Alara Kalesi Gezi Notları (Videolu)

 

Alara Kalesi, Alanya ile Manavgat’ın tam ortalarında denizden 7 km kadar içeride bulunuyor. Son gezide Ünye Kalesi’ne çıkarken epeyce zorlanmıştım. Sırt çantam, tripod, kamera, ekşın kamera üzerimde idi. Bir gün evvelinden yağan yağmurun etkisi ile yüksek nem ve sıcaklık da üzerine binmişti. Zaman zaman yürüme yolunda kayganlık ve çok dik çıkışlar vardı. Üzerimdekileri koruyup, dengeyi de sağlaması zaman zaman zor olmuştu. Ancak Alara Kalesi’ne tırmanmaya başlayınca Ünye Kalesi çerez gibi kaldı. Bu sefer sırt çantasından kurulmuştum. Ekim ayında olmamız ve havanın çok sıcak olmaması işimizi nispeten kolaylaştırdı. Ancak çıkarken tembellik edip yanımıza su almamış olmamız iyi olmadı. Çıkışı ve inişi epeyce bir zaman aldı. Hem yol boyunca hem de tepede fotoğraf ve video çekerken epeyce dinlenmiş olduk. Çıkış yolu üzerinde kırmızı çizgilerle işaretlemeler yapılmış. Ancak bu çizgiler zaman zaman silindiği için gözden kaçabiliyor. Bazı yerler yol ve merdiven basamağı şeklinde olsa da, ekseriyetle düzensiz bir yolu takip etmek, arada hoplayıp zıplamak gerekiyor. 


Evvela kalenin birinci bölümüne çıkıyoruz. Buraya çıkarken bir tünel mevcut. İlk giriş kısmı zamanla taşlarla kapanır gibi olduğu için zorlamadık. Daha yukarıda mecburen tünele giriyoruz. İçinde 180 basamak varmış, açıkcası saymadım. Tünel içinde basamaklar dengesiz yüksekliklerde normalden yüksek. Bazı bölümleri aşınmış. O nedenle aydınlatma ile gitmek gerekiyor. Yukarıdan yağan yağmurlarla birlikte su bu tünelden de indiği için bolca taş parçası mevcut. Tüneli aşınca birinci bölüme ve düzlüğe geliyoruz. Ben arkadan gelen arkadaşları beklediğim için burada epeyce oyalandım. Ayrıca önümde İngiliz olduğunu düşündüğüm bir çift vardı. Valla keçi gibi çıkıyorlardı. Hem kaleye gelmeden, hem birinci bölümde, hem de tepede kendileriyle karşılaştık.

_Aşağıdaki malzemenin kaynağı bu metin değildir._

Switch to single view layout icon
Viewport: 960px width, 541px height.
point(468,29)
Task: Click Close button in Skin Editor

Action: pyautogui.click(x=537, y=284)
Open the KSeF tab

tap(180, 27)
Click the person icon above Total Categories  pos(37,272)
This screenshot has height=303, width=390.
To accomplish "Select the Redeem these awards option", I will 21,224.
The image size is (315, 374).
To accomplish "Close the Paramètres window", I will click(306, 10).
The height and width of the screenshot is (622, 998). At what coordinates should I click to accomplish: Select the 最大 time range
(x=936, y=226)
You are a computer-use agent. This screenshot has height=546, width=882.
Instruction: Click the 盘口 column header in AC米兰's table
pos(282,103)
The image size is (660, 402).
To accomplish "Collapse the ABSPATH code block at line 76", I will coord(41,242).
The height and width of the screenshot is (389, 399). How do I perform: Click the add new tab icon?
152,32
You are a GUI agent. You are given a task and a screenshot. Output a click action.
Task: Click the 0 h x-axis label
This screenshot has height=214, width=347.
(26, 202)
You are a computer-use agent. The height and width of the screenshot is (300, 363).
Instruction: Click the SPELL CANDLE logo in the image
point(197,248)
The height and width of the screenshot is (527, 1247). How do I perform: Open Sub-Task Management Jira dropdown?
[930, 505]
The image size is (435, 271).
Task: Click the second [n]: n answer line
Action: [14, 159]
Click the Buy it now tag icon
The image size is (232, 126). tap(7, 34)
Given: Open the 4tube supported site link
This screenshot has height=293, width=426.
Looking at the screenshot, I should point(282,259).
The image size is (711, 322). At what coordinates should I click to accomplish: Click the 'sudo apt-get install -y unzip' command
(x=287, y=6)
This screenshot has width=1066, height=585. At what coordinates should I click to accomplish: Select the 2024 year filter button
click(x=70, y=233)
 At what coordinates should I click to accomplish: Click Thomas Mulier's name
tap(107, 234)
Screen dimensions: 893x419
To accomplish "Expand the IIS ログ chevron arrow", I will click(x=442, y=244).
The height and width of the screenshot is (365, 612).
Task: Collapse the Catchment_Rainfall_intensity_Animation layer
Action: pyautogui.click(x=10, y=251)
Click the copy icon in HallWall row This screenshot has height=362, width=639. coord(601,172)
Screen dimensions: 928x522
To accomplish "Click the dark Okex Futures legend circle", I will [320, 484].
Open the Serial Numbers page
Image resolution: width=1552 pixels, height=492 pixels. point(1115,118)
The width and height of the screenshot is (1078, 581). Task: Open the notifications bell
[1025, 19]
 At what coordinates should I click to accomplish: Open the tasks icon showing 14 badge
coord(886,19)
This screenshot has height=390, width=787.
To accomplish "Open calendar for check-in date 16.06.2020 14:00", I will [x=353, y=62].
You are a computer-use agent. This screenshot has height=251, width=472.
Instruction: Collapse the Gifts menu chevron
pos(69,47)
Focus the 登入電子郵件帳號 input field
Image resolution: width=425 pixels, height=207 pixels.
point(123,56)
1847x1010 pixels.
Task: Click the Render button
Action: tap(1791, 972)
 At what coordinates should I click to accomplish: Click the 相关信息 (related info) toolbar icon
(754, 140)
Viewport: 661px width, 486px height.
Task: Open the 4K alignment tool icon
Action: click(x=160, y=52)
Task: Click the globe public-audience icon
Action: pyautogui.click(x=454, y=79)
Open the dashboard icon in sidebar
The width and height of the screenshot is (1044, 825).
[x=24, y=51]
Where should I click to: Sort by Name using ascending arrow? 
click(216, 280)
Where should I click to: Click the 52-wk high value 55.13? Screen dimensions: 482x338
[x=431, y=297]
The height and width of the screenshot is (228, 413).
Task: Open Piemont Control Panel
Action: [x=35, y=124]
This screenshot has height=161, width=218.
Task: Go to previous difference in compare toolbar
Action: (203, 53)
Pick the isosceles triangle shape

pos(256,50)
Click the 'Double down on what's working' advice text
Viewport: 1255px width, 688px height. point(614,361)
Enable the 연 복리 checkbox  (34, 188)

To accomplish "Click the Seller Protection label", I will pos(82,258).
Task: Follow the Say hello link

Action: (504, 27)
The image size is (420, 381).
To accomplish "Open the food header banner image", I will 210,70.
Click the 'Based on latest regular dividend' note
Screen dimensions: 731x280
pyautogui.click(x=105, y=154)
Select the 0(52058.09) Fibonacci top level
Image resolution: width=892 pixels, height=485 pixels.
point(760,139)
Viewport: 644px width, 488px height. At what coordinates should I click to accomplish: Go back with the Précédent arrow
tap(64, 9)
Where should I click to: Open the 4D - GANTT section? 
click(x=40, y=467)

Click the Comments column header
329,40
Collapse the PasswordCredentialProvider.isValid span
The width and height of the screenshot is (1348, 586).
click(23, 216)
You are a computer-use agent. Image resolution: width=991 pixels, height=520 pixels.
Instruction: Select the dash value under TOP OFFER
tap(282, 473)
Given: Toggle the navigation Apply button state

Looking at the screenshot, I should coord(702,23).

Çıkarken kameradan her saniyede bir fotoğraf aldım. Daha sonra bunları hafifçe hızlandırarak videolar oluşturdum. Birinci bölüme kadar olan video şöyle:

 

Kadir abi bu sefer en tepeye çıkmak için heveslenmişti. İkinci bölüme başladı ama yol hemen dikleşti ve zorlaştı. Sağlık durumu elvermediği için o geri döndü. O manada doğrusunu yaptı. Yukarılardan bir yerden geri dönmek çok daha zor olacaktı. Biz devam ettik. Orta bölümde videolarda göreceğiniz keçilerle karşılaştık. Aynı keçileri inişte yine gördük ama bu sefer çok fazla çekim yapamadım. İnerken ekipmanı kısmen toparlamıştım, hazır hale gelene kadar kadrajlar kaçıyordu.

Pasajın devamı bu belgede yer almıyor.